## WHAT THE TASK ASKS
Stop after the line containing "Open the troubleshoot"; retype every line of the data before it exactly, starting from the first.

Collected data entries:
==========

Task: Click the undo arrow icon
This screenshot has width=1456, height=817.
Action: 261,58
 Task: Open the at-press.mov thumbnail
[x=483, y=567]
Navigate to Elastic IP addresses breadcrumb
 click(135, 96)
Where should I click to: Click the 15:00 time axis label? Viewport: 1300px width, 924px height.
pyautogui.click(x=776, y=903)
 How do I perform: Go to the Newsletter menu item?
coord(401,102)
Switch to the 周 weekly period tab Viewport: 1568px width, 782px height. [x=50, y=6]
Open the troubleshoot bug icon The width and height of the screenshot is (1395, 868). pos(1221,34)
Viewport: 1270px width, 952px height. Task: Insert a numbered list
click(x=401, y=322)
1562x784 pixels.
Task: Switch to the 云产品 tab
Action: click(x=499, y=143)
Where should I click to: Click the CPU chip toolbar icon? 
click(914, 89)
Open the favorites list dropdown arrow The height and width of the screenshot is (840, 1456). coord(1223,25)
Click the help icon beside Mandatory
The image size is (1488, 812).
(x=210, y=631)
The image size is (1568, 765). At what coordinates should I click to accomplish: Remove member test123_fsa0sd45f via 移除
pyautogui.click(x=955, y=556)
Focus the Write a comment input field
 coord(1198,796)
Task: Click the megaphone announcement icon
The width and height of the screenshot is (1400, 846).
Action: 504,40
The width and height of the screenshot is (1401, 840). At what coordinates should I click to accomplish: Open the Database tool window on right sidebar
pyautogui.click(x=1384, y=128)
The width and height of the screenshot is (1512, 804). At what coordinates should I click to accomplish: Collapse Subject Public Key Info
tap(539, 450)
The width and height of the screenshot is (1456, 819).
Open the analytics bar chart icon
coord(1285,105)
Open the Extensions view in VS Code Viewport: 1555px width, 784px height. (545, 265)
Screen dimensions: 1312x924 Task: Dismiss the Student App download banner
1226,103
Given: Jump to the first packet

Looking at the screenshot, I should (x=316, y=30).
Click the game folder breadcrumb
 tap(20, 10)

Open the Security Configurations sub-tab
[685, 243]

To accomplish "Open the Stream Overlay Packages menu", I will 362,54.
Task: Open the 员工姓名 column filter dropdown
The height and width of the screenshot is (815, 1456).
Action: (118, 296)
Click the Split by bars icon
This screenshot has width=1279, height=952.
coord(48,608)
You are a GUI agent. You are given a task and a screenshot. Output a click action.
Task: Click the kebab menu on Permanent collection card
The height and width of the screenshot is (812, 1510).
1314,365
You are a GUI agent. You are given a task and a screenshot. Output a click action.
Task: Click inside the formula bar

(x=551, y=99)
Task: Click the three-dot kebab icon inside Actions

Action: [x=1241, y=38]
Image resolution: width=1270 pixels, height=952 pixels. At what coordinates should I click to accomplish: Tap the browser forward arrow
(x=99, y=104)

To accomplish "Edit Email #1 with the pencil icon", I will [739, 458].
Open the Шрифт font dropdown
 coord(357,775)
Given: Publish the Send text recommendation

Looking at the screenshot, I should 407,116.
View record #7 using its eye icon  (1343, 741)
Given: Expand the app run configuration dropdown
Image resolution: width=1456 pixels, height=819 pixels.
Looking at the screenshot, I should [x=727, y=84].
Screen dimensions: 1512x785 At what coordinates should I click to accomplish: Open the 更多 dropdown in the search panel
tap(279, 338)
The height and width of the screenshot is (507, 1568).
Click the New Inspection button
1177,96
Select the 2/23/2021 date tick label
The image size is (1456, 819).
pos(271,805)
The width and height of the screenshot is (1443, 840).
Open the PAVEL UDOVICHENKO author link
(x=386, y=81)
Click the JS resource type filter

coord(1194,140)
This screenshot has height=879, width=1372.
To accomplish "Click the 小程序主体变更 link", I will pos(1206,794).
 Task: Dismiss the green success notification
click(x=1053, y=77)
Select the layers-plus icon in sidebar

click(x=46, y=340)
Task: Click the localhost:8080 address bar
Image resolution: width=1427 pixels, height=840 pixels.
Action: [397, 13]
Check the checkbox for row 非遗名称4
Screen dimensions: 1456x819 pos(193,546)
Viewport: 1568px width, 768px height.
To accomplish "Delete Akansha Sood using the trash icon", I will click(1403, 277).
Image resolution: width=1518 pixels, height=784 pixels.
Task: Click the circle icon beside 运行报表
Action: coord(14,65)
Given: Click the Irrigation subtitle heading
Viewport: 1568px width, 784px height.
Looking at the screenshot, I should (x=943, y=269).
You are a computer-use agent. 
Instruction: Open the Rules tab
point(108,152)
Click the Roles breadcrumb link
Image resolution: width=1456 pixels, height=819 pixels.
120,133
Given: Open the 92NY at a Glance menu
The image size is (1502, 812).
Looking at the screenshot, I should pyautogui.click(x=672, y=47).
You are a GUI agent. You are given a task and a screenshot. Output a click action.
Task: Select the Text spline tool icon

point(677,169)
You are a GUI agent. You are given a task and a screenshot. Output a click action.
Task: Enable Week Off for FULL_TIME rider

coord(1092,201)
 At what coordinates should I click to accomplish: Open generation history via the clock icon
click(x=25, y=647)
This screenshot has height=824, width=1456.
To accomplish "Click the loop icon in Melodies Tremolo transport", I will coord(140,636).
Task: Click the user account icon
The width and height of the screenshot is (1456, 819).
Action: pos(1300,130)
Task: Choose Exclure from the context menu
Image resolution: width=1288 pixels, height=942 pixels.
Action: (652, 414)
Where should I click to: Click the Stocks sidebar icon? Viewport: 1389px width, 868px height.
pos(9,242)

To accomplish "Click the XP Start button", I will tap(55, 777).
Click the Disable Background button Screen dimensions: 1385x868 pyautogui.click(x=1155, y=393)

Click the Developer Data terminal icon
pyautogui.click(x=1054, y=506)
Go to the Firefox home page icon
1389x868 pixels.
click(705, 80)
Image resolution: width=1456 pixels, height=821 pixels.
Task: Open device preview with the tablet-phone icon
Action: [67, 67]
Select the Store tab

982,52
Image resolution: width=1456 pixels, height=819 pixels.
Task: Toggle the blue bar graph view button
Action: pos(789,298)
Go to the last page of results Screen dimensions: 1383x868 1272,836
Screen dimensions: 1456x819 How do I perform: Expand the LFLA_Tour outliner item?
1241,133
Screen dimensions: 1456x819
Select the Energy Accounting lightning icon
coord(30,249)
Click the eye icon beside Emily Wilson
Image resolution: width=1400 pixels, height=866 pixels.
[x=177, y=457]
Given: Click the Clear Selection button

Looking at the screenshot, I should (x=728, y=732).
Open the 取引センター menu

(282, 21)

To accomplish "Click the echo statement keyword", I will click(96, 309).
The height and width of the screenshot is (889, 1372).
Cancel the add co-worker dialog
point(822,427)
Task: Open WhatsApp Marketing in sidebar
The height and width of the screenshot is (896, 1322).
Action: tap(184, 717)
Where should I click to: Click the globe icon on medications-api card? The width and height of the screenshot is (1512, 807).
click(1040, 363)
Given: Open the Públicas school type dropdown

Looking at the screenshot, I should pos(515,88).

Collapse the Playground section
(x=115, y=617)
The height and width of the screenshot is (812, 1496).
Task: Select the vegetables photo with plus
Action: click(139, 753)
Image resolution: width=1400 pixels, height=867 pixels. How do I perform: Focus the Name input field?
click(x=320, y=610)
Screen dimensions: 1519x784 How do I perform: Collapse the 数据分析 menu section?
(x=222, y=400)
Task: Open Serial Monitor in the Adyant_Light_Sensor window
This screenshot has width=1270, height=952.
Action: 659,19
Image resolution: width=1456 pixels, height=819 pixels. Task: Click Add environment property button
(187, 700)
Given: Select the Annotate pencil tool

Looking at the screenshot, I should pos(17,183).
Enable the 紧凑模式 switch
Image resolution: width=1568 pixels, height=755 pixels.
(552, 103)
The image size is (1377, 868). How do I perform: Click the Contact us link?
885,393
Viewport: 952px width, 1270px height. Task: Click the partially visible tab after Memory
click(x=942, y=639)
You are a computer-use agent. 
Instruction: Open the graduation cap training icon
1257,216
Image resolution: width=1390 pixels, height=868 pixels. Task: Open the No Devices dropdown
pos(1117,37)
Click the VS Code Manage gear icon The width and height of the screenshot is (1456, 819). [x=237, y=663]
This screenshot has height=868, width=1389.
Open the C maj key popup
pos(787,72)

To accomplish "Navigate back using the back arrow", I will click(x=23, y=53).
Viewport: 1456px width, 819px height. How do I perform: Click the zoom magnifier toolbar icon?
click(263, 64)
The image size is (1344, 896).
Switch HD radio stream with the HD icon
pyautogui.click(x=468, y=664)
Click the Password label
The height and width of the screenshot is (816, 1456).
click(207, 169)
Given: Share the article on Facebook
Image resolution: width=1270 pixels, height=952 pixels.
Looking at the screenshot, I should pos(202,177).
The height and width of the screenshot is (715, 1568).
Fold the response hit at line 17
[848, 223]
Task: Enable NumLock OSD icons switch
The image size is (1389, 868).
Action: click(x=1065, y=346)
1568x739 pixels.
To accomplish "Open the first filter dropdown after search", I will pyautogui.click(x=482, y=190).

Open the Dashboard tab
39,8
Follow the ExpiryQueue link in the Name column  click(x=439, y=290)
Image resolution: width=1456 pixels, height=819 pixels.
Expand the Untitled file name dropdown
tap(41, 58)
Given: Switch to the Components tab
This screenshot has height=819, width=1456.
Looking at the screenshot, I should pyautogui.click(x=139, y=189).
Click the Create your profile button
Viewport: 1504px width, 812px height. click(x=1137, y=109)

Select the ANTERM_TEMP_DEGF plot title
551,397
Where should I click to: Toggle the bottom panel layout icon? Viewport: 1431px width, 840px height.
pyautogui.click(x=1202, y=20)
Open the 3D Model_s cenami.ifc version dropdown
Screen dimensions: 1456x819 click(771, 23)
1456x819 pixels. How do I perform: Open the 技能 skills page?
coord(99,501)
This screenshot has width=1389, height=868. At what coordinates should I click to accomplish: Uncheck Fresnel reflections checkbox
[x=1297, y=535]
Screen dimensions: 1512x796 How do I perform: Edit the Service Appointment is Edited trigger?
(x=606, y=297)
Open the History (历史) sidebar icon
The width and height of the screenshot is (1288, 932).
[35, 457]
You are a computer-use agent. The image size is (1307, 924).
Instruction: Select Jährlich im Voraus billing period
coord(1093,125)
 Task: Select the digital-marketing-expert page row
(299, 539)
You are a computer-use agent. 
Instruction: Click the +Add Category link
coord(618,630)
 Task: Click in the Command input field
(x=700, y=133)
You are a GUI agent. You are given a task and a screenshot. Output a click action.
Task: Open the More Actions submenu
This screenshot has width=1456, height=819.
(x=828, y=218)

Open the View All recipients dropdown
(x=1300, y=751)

==========

## EXERCISE RESPONSE
Task: Click the undo arrow icon
This screenshot has width=1456, height=817.
Action: 261,58
 Task: Open the at-press.mov thumbnail
[x=483, y=567]
Navigate to Elastic IP addresses breadcrumb
 click(135, 96)
Where should I click to: Click the 15:00 time axis label? Viewport: 1300px width, 924px height.
pyautogui.click(x=776, y=903)
 How do I perform: Go to the Newsletter menu item?
coord(401,102)
Switch to the 周 weekly period tab Viewport: 1568px width, 782px height. [x=50, y=6]
Open the troubleshoot bug icon The width and height of the screenshot is (1395, 868). pos(1221,34)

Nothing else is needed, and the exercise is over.